Found this website, they appear to only sell on-line to vets though. What are you currently paying for Frontline? I have two cats and our local vet says that as they don't live permenantly outside, they only really need de-fleaing during late spring and summer (summer, huh, what summer!)

The spray is very good, should get the dog done twice with it - maybe it would be a more cost effective option for you. Just had a look at other products on that website - they do flea collars and tablets for dogs too - might be worth a look.


----------



## z109 (19 Aug 2007)

*Re: Any recommendations for cheapest options for buying Frontline for dogs*



sueellen said:


> I find [broken link removed] (flea control for dog, as recommended by vet) to be quite expensive and just wondering if anyone has found a cheap place to purchase it rather than the vets?
> 
> He's in the 20-40 Kg. weight range.



How much are you paying? We pay about €8.50 per dose for the same size dog. With shipping costs, a 3-dose frontline to Ireland comes to STG 23.50, so it is not worth our while to order from there! (At least not for a single product).


----------



## ACA (20 Aug 2007)

*Re: Any recommendations for cheapest options for buying Frontline for dogs*

If you ordered one pack of 'Bob Martins spot-on' (instead of Frontline) @ £6.50 for 3 doses, including postage would come to £10.60 - roughly €16.00. Would work out cheaper - especially if you bought 4 packs at a time, to cover you for the whole year.


----------



## Sue Ellen (20 Aug 2007)

*Re: Any recommendations for cheapest options for buying Frontline for dogs*



ACA said:


> Found this website, they appear to only sell on-line to vets though. What are you currently paying for Frontline? I have two cats and our local vet says that as they don't live permenantly outside, they only really need de-fleaing during late spring and summer (summer, huh, what summer!)
> 
> The spray is very good, should get the dog done twice with it - maybe it would be a more cost effective option for you. Just had a look at other products on that website - they do flea collars and tablets for dogs too - might be worth a look.


 
A few months since I bought the 3 pack but think it was somewhere between €30-€35.

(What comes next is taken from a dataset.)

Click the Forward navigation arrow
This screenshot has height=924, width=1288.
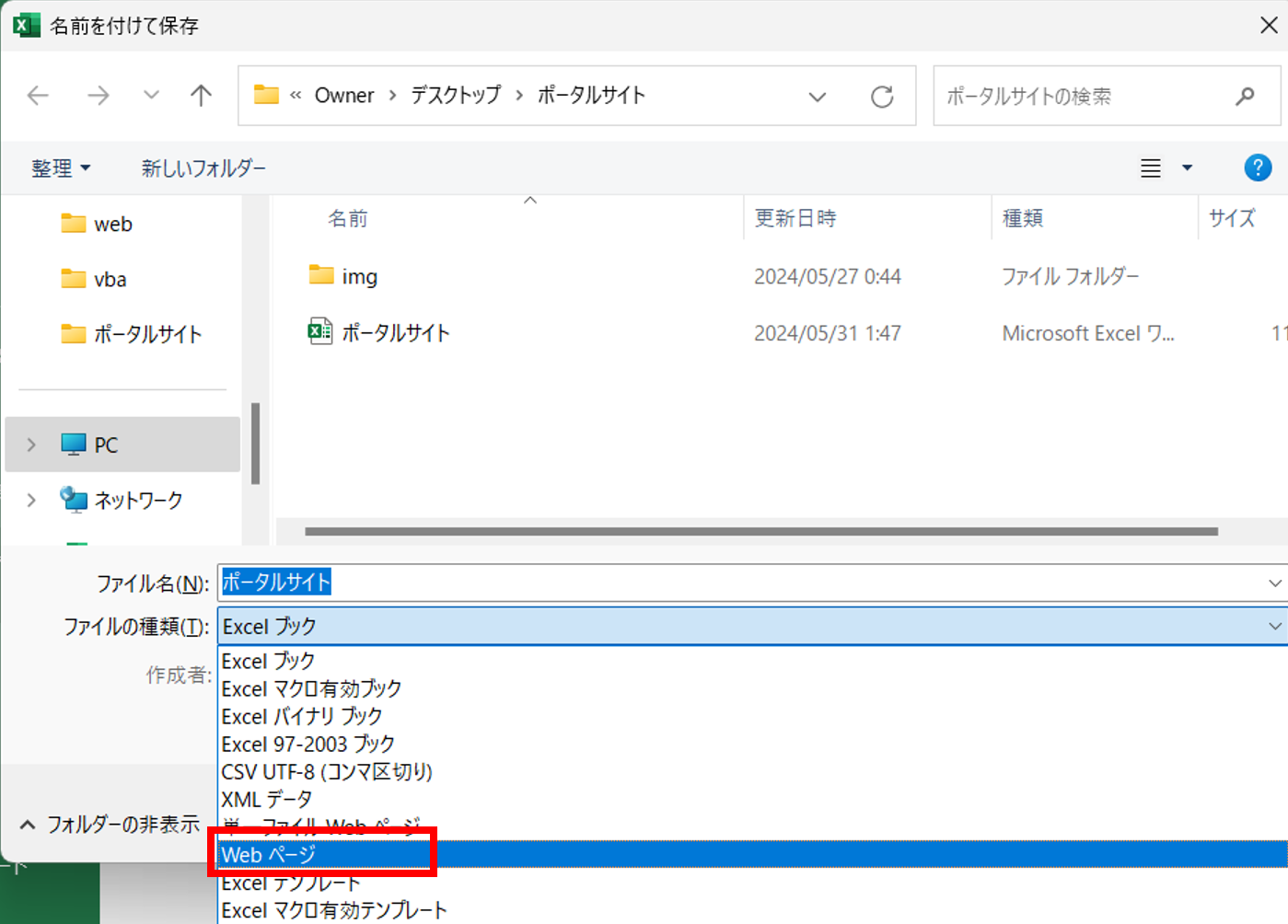pyautogui.click(x=98, y=96)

I asked the vet about flea collars but he did not rate them at all.



ACA said:


> If you ordered one pack of 'Bob Martins spot-on' (instead of Frontline) @ £6.50 for 3 doses, including postage would come to £10.60 - roughly €16.00. Would work out cheaper - especially if you bought 4 packs at a time, to cover you for the whole year.


 
I used some Bob Martin's worming tablets a while ago but the vet said they did not contain one particular ingredient so they were not strong enough.


----------



## swordshead (21 Aug 2007)

*Re: Any recommendations for cheapest options for buying Frontline for dogs*

ebay any good? [broken link removed]


----------



## swordshead (21 Aug 2007)

*Re: Any recommendations for cheapest options for buying Frontline for dogs*

oh yeh..dont buy any stuff at a vets ..as great as they are..their markup on products is somethin else!!


----------



## REMFAN (2 Sep 2007)

*Re: Any recommendations for cheapest options for buying Frontline for dogs*



ACA said:


> If you ordered one pack of 'Bob Martins spot-on' (instead of Frontline) @ £6.50 for 3 doses, including postage would come to £10.60 - roughly €16.00. Would work out cheaper - especially if you bought 4 packs at a time, to cover you for the whole year.


 
Frontline is the best IMO. I would not give my three dogs anything else.It's worth the extra few bob....


----------



## CrazyWater (2 Sep 2007)

*Re: Any recommendations for cheapest options for buying Frontline for dogs*

We find frontline the best but it is expensive.


----------



## miselemeas (2 Sep 2007)

*Re: Any recommendations for cheapest options for buying Frontline for dogs*

Frontline Plus for 23-44 lb dogs is available from eBay, 3-dose pack for under $20 including shipping from Hong Kong (the seller, noahpets,  has 99.4% postitive feedback with over 16,000 sales)

[broken link removed]


----------



## Sue Ellen (2 Sep 2007)

*Re: Any recommendations for cheapest options for buying Frontline for dogs*



miselemeas said:


> Frontline Plus for 23-44 lb dogs is available from eBay, 3-dose pack for under $20 including shipping from Hong Kong (the seller, noahpets, has 99.4% postitive feedback with over 16,000 sales)
> 
> [broken link removed]


 
Have you used them yourself for buying this product?

Thanks.


----------



## miselemeas (2 Sep 2007)

*Re: Any recommendations for cheapest options for buying Frontline (flea ctrl for dogs*

No, just get it from the vet as I can verify its authenticity!  However, 16,000  speaks for itself, so I guess you pays your money.....


----------